Her comments resonated much further than that single
classroom. They would be mentioned again in June by Jasmine
Williams when the first lady delivered the graduation
address at Washington Mathematics Science Technology School,
the public charter high school where Williams was a senior.
Williams had pleaded with Obama to attend her commencement
exercises. And in her letter, Williams referred to Obama as
"first lady Michelle" -- a phrase that was a mixture of
respect and informality. Williams and the school's mostly
African American and Latino students said they found a
kinship in the stories Obama had repeated about being a
black girl from a working-class family in Chicago who wasn't
expected to achieve a fraction of what she has.

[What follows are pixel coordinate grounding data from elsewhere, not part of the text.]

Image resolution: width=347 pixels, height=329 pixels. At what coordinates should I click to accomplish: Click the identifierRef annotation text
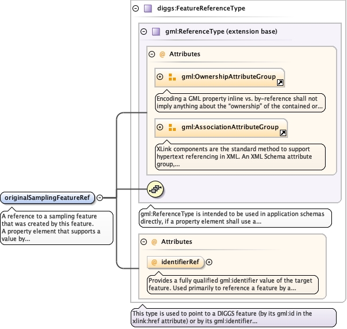(x=231, y=283)
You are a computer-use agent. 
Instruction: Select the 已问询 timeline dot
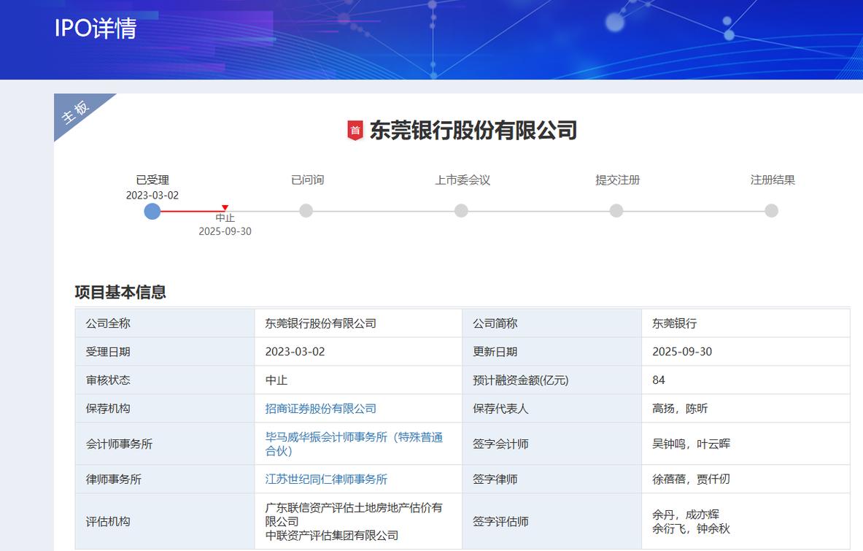pos(306,212)
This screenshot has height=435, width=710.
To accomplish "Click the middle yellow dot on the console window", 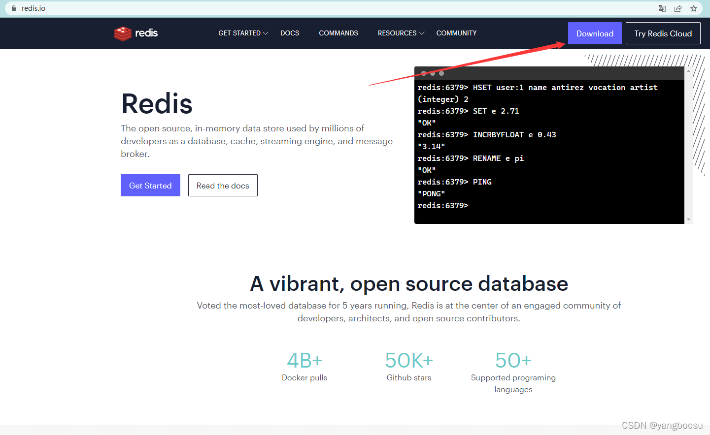I will pyautogui.click(x=433, y=73).
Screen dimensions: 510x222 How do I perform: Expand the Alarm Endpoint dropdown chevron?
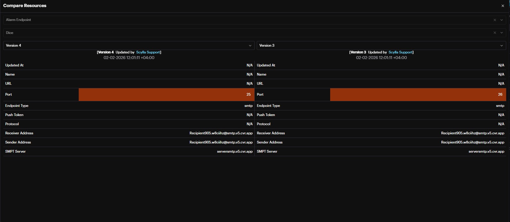click(x=501, y=20)
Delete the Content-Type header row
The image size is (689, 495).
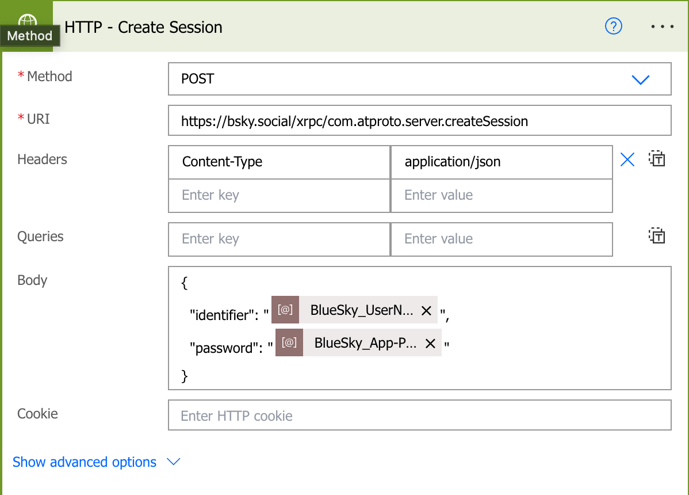pos(627,160)
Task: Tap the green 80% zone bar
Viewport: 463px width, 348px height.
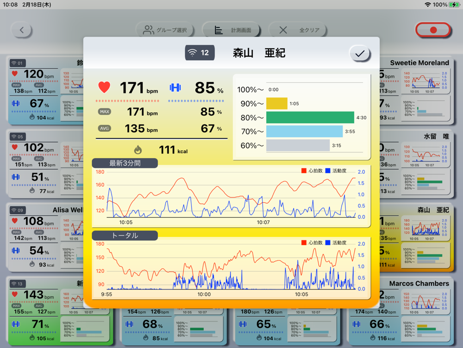Action: (310, 118)
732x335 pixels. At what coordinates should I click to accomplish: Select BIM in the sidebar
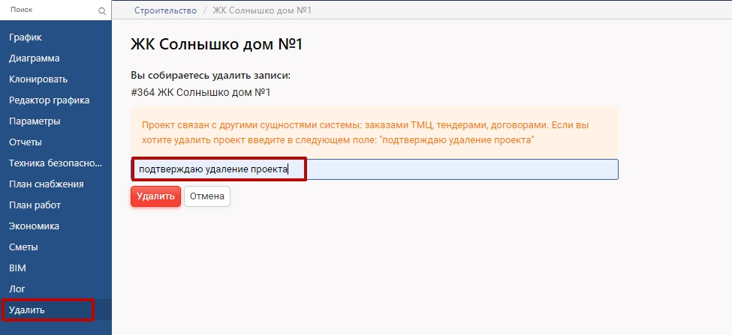tap(17, 268)
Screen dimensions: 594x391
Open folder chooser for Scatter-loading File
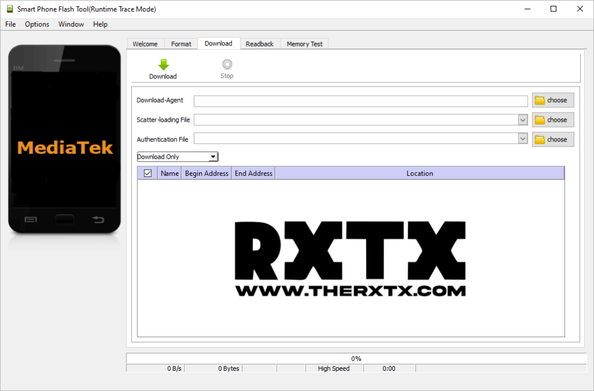pyautogui.click(x=552, y=120)
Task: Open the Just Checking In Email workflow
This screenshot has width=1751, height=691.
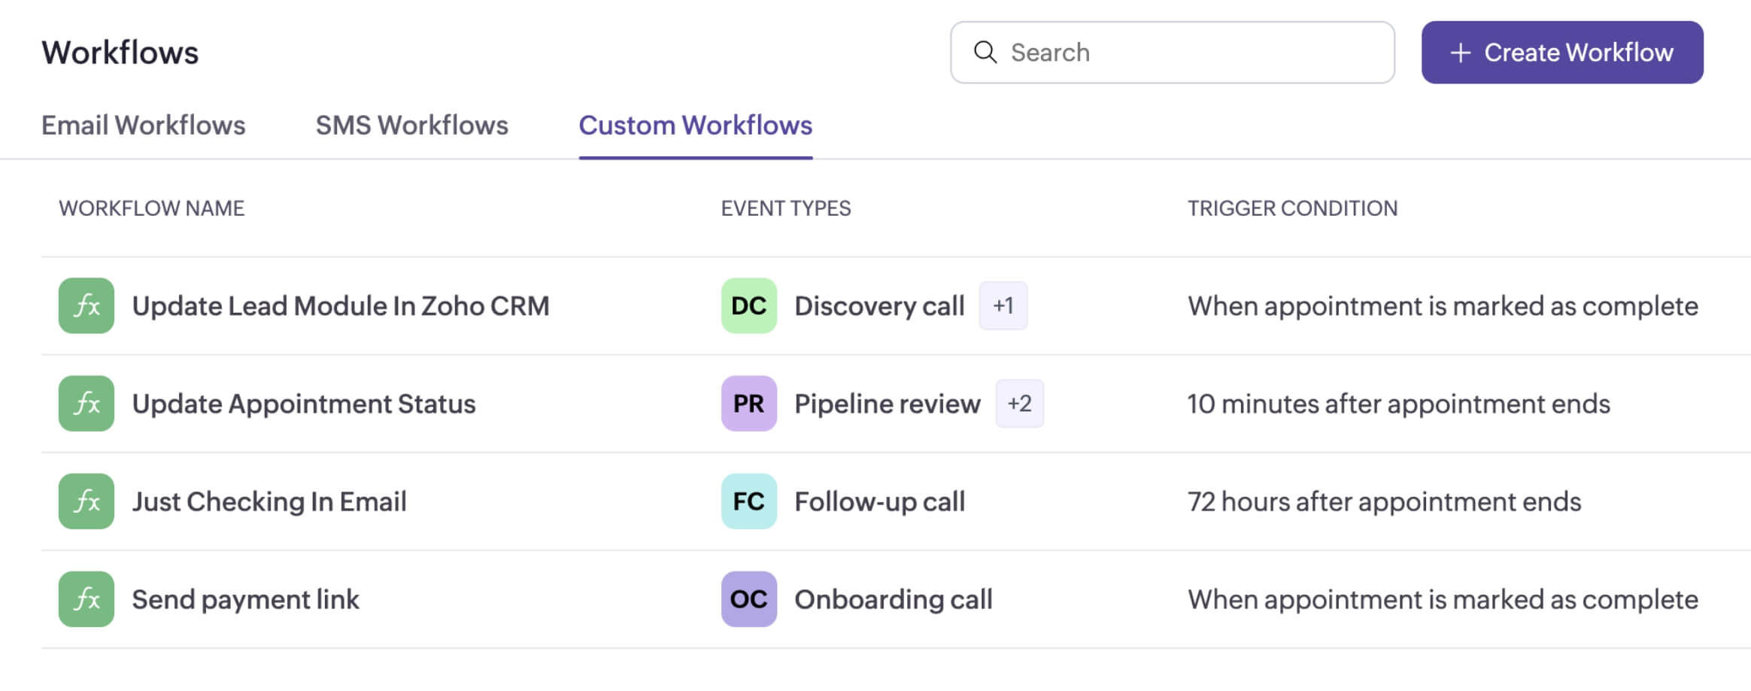Action: click(x=269, y=502)
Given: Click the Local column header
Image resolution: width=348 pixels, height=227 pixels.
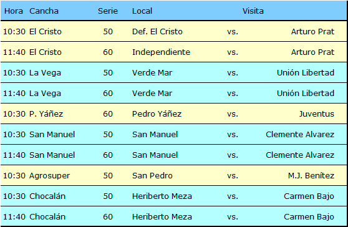Looking at the screenshot, I should point(142,11).
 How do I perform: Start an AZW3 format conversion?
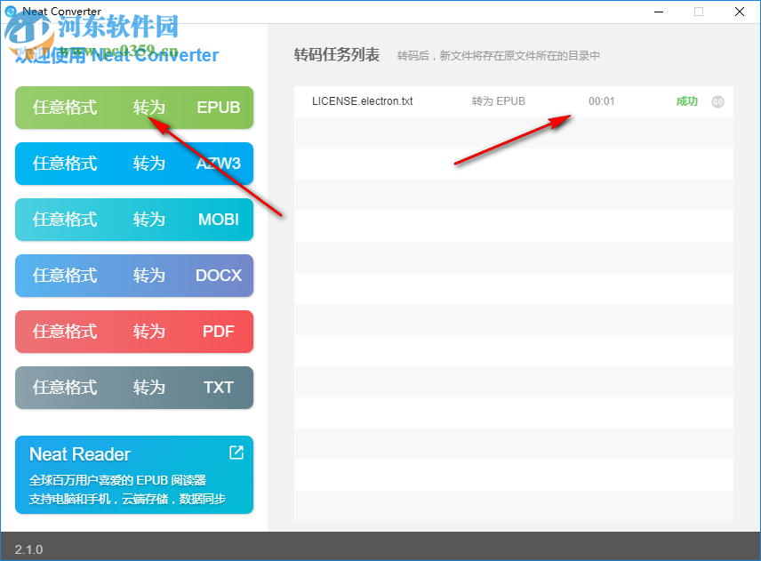[x=133, y=164]
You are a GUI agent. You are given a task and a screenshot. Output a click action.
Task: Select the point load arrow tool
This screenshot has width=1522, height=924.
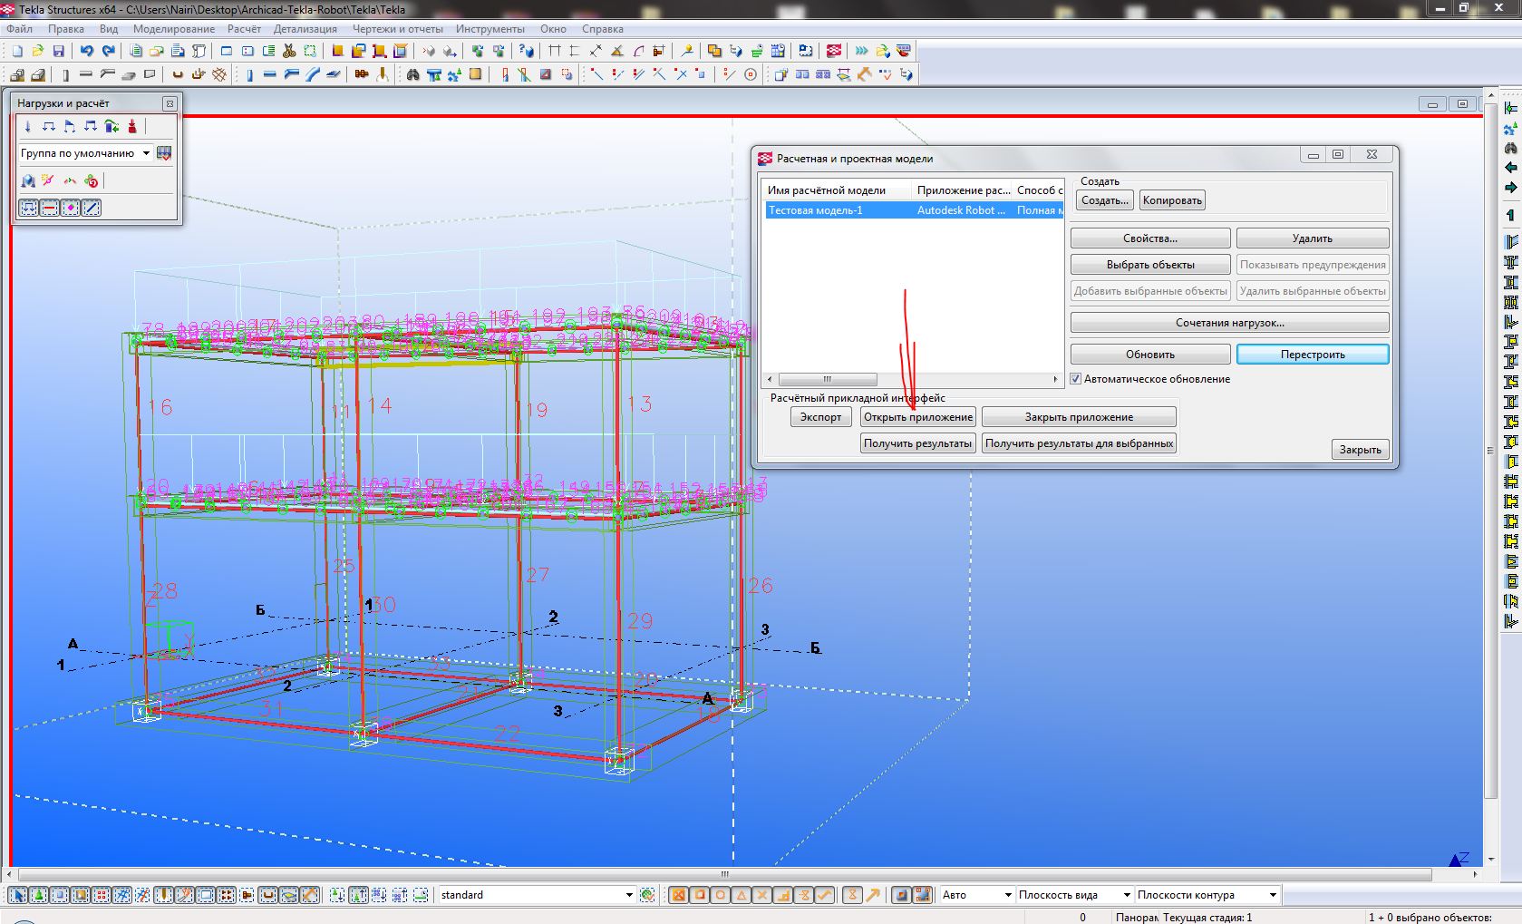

For Williams, the most memorable moment since Obama became
first lady was when Obama spoke to those students in
Anacostia. "She told them how a lot of people told her she
spoke like a white girl." Williams said she, too, refuses to
buy into the idea that black students are incapable of
eloquence, of debate-quality erudition, of confident
personal expression.
As Williams and the other graduating seniors stepped on
stage, one by one, to receive their diplomas, Obama, smiling
brightly, embraced each student for a commemorative
photograph that would no doubt find its way onto a mantel or
a boast wall. As one young woman paused to have her picture
taken, she took the opportunity to throw her hand up with
fingers raised in a sign of victory or peace or just plain
tough-girl cool. The student was smirking rather than
smiling. Her head was tossed back and her torso tilted to
the side in a manner that was all bravado and superiority.
The first lady seemed to recognize the damage all that
adolescent bluster could do. So with her left arm still
loosely encircling the student's shoulders, she used her
right hand to gently pull the girl's hand down, drawing it
in toward the child's heart, all the while hugging her even
tighter. In a matter of seconds, the girl's body language
lost its tense swagger. Her smirk turned into a wide-eyed grin.
With this mom in chief's protective, admonishing and
encouraging gesture, a young woman transformed -- at least
for a moment. A student who had been putting on defensive
airs became a graduate with an open smile -- one that spoke
of endless possibility rather than inevitable limits.